Le proposte sono state tante. Potrebbe essere ragionevole rappresentare meglio le Conferenze Episcopali con la presenza, in Conclave, dei Presidenti delle stesse Conferenze. Non nego che il Collegio dei Cardinali abbia già una sua rappresentatività, però un Conclave allargato terrebbe maggiormente conto della articolazione della Chiesa che guarda al Papa come momento fondante della propria unità.
“Ingravescentem aetatem”. Un cardinale compie 80 anni ed è “out”, fuori dal Conclave. E’ d’accordo?
E’ bene mettere dei limiti di età anche nella Chiesa. Ci possono essere casi di persone estremamente vitali, ma è meglio seguire le prudenze umane biologiche e dare spazio ai giovani. Compiuto il proprio dovere ci si fa da parte. Nella Chiesa ci sono persone sagge che possono far sentire la loro opinione anche al di là di un semplice ballottaggio.
Diaconato femminile. Rimane sempre un terreno minato. Lei e’ un biblista. I teologi, o la maggior parte di essi, lo ritengono un tema improponibile.
Non saprei dare una soluzione teorica. Sicuramente assistiamo al fiorire di nuovi ministeri. E per quanto riguarda la loro efficacia i ministeri femminili nella Chiesa sono di primaria importanza. Penso al tema della carità, assistenza ai disabili, pace, ambiente, vita, ecologia, famiglia. Tutto ciò va riconosciuto e promosso.
Siamo di fronte ad una vera e propria “diaconia femminile”?
E’ così. Una diaconia che merita un riconoscimento maggiore di quello che viene attualmente reso possibile dalla legislazione canonica.
Nel conflittuale rapporto fra cristiani, mi riferisco in specie a quello fra cattolici e ortodossi, chi deve fare un passo indietro?
Ognuno deve fare un passo verso il Vangelo, non so dire se avanti o indietro. Il Vangelo è libertà, purezza di cuore, assenza di pretese, desiderio di valorizzare l’altro, rinuncia ai privilegi. Nessuno è esente dal fare passi decisi verso un Vangelo più vissuto.
La ripetuta richiesta di perdono di Papa Wojtyla ha provocato più di un malumore. Alcuni suoi colleghi vescovi hanno trovato imbarazzo nel tradurla in linea pastorale. E lei?
Io ho accolto con gioia questa richiesta di perdono. Il Papa ha fatto una scelta “conciliare” e ha interpretato bene il momento ecclesiale di grande sincerità, fiducia, onestà. Chi riconosce i propri errori si sente forte della forza dello Spirito. Se lette nel contesto del Vangelo le richieste di perdono non presentano difficoltà. Anzi. Sono un atto di coraggio e di onestà.

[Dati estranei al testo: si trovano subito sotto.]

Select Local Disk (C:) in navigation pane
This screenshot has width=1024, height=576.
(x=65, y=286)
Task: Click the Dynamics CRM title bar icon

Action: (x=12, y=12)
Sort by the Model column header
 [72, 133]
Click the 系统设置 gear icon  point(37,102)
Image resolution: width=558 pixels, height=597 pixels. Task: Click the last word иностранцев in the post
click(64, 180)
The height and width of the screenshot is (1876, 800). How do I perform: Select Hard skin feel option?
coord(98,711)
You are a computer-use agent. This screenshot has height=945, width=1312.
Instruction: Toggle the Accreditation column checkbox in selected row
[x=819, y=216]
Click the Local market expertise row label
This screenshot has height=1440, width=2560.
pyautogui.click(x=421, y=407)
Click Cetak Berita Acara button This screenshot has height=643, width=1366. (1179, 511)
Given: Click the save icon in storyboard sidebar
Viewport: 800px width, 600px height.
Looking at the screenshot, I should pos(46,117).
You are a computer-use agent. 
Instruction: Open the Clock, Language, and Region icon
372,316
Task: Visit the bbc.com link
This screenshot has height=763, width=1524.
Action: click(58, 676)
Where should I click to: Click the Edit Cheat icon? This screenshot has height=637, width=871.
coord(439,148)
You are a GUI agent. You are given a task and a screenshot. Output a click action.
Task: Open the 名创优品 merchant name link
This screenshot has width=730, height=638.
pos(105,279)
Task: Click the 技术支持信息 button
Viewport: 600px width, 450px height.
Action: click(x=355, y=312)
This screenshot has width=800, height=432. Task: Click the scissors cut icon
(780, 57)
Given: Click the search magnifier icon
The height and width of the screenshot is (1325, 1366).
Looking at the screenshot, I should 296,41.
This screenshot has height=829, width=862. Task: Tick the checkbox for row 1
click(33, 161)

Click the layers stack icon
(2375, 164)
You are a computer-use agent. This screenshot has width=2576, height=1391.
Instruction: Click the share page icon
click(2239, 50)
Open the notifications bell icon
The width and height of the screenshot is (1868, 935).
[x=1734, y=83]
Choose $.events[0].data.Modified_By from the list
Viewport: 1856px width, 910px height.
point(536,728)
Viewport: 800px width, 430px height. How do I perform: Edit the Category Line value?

A proposito delle radici cristiane d’Europa e della Costituzione europea, che ne pensa?
C’è un problema di etichetta e un problema di sostanza. La sostanza è che la nuova Costituzione europea riporti nella pratica delle sue leggi quei valori del primato della persona e della sua relazionalità che sono lo specifico cristiano dato al continente. Se poi c’è un accenno esplicito alle radici cristiane con una formulazione condivisa da tutti, bene. L’essenziale però è che i valori cristiani siano nei fatti, non semplicemente una etichetta.
Non ha l’impressione che il “sale della Chiesa” sia diventato insipido?
La Chiesa passa continuamente da periodi di progresso a periodi di crisi e declino. Ciò non è un fenomeno generalizzato. Il pericolo che lei denuncia però esiste. Ogni qualvolta la Chiesa vuole conformarsi o piacere al mondo e non segue più il Vangelo rischia di diventare sale scipito. La Chiesa ha il dovere di rifarsi continuamente alla parola di Dio e al Vangelo. Questo è ciò che io ho sempre sostenuto come principio di fondo della vita ecclesiale.
Riesce a individuare nella Bibbia, nel “Primo o Secondo Testamento” come li definisce lei, una frase che sostenga la Chiesa nel suo cammino, che la renda piu’ fiduciosa e credibile?
La parola che ripete Gesù tre volte nel capitolo VI del Vangelo di Matteo: “Il Padre che vede nel segreto ti ricompenserà”. Il che vuol dire non tanto esteriorità, apparenze, vita mediatica, bensì la realtà nascosta della vita quotidiana vissuta con fedeltà al Vangelo. E’ qui l’essenziale per ogni esistenza cristiana.